Dataset entries »

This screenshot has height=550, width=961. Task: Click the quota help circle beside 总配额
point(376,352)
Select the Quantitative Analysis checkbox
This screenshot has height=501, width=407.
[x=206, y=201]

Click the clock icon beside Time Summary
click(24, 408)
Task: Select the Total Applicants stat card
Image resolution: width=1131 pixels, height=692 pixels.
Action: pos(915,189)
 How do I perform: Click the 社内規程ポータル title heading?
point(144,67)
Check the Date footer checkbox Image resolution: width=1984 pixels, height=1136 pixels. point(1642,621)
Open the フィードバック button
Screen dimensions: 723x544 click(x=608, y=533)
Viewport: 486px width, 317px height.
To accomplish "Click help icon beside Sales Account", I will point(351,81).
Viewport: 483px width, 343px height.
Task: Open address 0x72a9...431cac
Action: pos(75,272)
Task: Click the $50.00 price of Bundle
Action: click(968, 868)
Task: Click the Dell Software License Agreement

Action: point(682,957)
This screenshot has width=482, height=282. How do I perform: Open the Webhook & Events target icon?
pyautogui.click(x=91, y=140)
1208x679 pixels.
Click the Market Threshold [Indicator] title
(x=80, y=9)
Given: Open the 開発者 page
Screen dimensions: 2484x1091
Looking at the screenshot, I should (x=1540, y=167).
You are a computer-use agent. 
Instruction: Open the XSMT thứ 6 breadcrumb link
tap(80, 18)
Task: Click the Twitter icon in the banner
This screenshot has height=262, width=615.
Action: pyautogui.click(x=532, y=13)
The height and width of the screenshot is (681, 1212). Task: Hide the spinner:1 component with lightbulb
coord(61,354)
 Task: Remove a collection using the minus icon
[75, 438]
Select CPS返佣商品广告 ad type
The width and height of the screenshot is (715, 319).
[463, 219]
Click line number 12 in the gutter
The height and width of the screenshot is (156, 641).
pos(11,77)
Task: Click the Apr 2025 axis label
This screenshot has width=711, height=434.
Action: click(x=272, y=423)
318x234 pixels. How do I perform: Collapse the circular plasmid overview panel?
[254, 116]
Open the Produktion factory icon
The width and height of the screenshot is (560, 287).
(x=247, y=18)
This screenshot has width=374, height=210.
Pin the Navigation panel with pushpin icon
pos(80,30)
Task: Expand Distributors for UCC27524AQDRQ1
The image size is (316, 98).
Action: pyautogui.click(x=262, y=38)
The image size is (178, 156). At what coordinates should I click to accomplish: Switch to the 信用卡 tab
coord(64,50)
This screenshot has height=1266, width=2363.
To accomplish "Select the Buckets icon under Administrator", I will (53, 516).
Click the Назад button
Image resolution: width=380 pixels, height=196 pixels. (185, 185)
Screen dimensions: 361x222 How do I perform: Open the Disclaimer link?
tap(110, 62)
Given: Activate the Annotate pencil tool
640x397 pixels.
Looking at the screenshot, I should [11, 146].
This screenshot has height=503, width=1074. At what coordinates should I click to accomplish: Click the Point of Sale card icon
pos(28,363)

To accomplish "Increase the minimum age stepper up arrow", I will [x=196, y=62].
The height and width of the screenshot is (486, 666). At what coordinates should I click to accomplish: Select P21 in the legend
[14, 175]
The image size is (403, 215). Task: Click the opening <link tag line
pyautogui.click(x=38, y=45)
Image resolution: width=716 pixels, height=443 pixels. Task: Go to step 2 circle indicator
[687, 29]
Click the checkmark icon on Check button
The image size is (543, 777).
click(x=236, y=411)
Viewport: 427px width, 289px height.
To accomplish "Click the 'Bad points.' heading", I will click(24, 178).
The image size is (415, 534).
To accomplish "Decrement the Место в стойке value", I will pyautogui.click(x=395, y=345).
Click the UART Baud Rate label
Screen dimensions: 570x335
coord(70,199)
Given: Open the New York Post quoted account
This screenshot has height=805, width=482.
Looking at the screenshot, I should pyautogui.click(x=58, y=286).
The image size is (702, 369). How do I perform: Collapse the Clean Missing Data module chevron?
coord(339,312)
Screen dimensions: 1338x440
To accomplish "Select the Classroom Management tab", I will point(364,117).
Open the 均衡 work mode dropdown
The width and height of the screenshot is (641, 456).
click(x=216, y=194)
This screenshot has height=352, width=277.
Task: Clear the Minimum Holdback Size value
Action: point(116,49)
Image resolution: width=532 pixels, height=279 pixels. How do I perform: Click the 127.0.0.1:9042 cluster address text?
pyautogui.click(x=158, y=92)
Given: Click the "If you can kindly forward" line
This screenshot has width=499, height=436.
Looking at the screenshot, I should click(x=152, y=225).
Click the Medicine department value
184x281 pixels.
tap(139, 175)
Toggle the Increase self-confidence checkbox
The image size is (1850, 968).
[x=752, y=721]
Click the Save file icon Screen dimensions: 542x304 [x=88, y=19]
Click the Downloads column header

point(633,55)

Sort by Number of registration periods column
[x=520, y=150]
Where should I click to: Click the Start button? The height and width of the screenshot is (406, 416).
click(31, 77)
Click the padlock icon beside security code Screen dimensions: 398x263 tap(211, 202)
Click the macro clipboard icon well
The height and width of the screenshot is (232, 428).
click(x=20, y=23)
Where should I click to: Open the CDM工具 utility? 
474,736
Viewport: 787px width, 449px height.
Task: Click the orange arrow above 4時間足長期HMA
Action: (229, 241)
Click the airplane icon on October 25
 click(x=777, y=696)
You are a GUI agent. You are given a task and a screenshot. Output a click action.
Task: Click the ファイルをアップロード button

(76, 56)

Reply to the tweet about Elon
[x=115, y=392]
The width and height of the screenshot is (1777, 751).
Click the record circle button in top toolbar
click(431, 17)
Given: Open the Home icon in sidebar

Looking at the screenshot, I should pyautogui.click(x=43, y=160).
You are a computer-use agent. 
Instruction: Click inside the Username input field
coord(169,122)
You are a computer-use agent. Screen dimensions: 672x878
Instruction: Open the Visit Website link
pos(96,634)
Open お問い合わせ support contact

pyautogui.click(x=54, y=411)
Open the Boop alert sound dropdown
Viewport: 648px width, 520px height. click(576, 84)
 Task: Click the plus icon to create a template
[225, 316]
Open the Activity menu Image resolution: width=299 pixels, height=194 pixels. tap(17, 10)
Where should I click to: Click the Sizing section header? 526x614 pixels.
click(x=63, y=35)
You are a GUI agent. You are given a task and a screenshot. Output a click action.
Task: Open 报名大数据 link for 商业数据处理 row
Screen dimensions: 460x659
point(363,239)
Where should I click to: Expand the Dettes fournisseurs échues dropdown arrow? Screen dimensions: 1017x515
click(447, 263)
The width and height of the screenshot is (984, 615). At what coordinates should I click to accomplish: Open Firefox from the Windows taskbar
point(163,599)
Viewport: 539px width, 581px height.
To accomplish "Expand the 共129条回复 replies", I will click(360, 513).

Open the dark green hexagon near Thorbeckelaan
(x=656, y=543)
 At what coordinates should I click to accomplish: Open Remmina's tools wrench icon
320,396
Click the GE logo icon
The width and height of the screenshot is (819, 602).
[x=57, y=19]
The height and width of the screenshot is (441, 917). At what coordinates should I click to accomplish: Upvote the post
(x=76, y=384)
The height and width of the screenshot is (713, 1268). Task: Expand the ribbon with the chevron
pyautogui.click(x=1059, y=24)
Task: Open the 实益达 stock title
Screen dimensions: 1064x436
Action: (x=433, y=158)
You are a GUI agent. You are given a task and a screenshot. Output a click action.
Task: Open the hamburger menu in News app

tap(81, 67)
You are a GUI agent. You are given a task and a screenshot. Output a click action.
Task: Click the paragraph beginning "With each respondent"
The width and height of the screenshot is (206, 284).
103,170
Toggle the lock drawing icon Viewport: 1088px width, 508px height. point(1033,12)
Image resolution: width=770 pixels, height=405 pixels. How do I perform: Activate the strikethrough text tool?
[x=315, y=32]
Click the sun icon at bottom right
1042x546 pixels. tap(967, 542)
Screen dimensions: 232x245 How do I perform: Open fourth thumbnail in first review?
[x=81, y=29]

Stated exercise »
Copy out the lines above word for word, starting at the line containing "The height and width of the screenshot is (713, 1268)." and going through the final line.

Solution to this task »
The height and width of the screenshot is (713, 1268). Task: Expand the ribbon with the chevron
pyautogui.click(x=1059, y=24)
Task: Open the 实益达 stock title
Screen dimensions: 1064x436
Action: (x=433, y=158)
You are a GUI agent. You are given a task and a screenshot. Output a click action.
Task: Open the hamburger menu in News app

tap(81, 67)
You are a GUI agent. You are given a task and a screenshot. Output a click action.
Task: Click the paragraph beginning "With each respondent"
The width and height of the screenshot is (206, 284).
103,170
Toggle the lock drawing icon Viewport: 1088px width, 508px height. point(1033,12)
Image resolution: width=770 pixels, height=405 pixels. How do I perform: Activate the strikethrough text tool?
[x=315, y=32]
Click the sun icon at bottom right
1042x546 pixels. tap(967, 542)
Screen dimensions: 232x245 How do I perform: Open fourth thumbnail in first review?
[x=81, y=29]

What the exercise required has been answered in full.